Reliability & Robustness

The following section illustrates the reliability of the estimation strategy behind the grmpy package when facing agent heterogeneity and shows also that the corresponding results withstand a critical examination. The checks in both subsections are based on a mock data set respectively the estimation results from

Carneiro, Pedro, James J. Heckman, and Edward J. Vytlacil. Estimating Marginal Returns to Education. American Economic Review, 101 (6):2754-81, 2011.

Reliability

The estimation results and data from Carneiro 2011 build the basis of the reliability test setup. The data is extended by combining them with simulated unobservables that follow a distribution that is pre-specified in the following initialization file. In the next step the potential outcomes and the choice of each individual are calculated by using the estimation results.

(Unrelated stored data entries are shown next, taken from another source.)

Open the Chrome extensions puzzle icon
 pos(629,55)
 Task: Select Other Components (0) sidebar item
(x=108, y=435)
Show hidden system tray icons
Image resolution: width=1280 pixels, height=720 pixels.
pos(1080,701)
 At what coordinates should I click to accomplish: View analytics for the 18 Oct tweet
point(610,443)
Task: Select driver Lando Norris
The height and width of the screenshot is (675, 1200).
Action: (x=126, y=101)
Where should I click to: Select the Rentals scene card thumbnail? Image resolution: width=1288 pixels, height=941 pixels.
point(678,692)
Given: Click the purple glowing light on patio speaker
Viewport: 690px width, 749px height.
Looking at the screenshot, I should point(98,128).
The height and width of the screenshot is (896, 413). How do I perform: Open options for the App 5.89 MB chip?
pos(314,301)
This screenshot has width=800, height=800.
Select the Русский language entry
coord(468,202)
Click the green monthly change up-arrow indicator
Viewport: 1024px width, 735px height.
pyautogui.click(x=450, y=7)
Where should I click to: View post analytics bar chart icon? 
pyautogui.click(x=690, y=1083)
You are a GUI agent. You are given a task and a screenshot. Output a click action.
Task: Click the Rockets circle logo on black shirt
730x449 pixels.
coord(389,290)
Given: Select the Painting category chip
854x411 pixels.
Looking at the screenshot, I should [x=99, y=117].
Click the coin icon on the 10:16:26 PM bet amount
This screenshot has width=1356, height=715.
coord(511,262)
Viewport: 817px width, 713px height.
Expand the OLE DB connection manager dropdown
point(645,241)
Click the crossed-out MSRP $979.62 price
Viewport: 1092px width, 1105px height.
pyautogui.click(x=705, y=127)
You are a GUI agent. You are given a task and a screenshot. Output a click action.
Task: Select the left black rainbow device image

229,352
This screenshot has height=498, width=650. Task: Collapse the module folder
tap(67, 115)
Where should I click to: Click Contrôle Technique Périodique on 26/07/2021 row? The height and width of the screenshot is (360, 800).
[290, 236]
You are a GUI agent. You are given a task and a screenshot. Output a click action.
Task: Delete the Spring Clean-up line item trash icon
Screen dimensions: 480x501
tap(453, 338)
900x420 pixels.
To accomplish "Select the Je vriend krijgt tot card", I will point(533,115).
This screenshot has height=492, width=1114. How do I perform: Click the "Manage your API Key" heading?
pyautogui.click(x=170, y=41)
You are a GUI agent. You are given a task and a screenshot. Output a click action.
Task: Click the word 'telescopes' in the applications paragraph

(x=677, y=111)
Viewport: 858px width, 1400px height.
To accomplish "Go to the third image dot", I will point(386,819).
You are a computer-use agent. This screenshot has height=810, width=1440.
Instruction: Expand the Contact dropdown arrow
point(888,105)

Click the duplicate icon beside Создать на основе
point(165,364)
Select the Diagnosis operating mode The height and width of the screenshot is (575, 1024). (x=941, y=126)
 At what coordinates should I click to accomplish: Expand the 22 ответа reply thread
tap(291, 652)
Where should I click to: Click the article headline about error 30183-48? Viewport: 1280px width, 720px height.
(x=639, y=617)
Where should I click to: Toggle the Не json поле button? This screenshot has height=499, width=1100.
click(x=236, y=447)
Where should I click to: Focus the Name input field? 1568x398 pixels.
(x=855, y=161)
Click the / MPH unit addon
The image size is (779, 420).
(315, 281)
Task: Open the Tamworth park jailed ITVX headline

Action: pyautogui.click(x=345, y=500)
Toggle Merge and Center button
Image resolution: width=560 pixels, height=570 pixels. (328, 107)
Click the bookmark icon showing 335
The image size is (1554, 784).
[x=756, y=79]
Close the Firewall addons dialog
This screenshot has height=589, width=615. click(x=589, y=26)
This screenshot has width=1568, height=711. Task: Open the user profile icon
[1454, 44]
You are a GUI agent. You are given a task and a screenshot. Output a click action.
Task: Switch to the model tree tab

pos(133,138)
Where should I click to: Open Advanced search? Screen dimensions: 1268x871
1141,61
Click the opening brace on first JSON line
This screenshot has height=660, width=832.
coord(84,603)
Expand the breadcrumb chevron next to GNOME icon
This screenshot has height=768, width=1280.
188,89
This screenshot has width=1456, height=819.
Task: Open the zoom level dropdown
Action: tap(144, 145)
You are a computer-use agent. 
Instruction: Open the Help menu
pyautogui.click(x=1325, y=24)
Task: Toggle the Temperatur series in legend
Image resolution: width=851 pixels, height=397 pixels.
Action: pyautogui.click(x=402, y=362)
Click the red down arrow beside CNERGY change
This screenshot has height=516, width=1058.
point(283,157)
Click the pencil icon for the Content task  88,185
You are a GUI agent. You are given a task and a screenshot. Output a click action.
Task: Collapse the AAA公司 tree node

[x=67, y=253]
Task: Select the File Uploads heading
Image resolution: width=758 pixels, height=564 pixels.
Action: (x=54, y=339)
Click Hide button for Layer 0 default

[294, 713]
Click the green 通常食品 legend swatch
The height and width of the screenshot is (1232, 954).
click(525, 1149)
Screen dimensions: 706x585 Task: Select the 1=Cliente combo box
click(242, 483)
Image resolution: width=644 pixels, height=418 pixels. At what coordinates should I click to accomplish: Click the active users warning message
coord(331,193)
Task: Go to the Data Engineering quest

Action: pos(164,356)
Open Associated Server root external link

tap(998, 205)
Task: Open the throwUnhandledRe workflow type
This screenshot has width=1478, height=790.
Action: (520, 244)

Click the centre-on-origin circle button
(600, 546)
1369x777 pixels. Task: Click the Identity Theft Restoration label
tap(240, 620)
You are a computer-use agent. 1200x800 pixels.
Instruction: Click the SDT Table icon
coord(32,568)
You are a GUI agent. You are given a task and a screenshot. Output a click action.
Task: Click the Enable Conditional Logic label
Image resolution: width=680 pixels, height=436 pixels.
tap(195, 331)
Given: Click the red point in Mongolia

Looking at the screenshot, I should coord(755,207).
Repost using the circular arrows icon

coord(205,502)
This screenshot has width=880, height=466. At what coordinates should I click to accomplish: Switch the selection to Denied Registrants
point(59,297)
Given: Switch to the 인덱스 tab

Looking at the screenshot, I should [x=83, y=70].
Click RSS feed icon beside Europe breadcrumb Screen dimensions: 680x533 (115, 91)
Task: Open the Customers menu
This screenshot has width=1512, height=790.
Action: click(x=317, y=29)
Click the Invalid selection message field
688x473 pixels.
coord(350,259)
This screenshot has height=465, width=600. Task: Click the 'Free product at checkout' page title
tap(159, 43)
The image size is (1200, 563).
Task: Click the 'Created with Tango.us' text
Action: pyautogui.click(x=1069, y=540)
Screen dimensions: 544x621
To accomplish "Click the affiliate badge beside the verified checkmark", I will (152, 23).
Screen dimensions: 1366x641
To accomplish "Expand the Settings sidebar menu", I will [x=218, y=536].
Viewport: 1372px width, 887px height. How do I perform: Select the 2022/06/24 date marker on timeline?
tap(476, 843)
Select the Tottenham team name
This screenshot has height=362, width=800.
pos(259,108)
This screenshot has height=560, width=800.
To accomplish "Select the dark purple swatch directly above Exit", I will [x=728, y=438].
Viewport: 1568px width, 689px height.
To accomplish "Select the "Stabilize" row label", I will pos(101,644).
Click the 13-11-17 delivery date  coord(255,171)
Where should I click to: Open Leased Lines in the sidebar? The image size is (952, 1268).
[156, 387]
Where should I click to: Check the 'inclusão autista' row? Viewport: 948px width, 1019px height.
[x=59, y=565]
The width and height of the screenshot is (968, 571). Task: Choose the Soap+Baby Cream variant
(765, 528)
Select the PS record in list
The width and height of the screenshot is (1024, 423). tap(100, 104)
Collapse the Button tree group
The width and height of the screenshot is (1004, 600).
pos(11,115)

This process is iterated a certain amount of times. During each iteration the rate of correlation between the simulated unobservables increases. Translated in the Roy model framework this is equivalent to an increase in the correlation between the unobservable variable \(U_1\) and \(V\), the unobservable that indicates the preference for selecting into treatment. Additionally the specifications of the distributional characteristics are designed so that the expected value of each unobservable is equal to zero. This ensures that the true average effect of treatment (ATE) is fixed to a value close to 0.5 independent of the correlation structure.

For illustrating the reliability we estimate the ATE during each step with two different methods. The first estimation uses a simple OLS approach.

_images/fig_ols_average_effect_estimation.png

As can be seen from the figure, the OLS estimator underestimates the effect significantly. The stronger the correlation between the unobservable variables the more or less stronger the downwards bias.

_images/fig_grmpy_average_effect_estimation.png

The second figure shows the estimated ATE from the grmpy estimation process. Conversely to the OLS results the estimate of the average effect is close to the true value even if the unobservables are almost perfectly correlated.

Robustness

For checking the robustness of the package’s estimation process we replicate the results for the marginal treatment effect from Carneiro 2011 ([5]). For this purpose we created a jupyter notebook that runs an estimation based on an initialization file. The init file corresponds to the specifications of the authors. As shown in the figure below the results are really close to the original results. The deviation seems to be negligible because of the usage of a mock dataset.

_images/fig-marginal-benefit-parametric-replication.png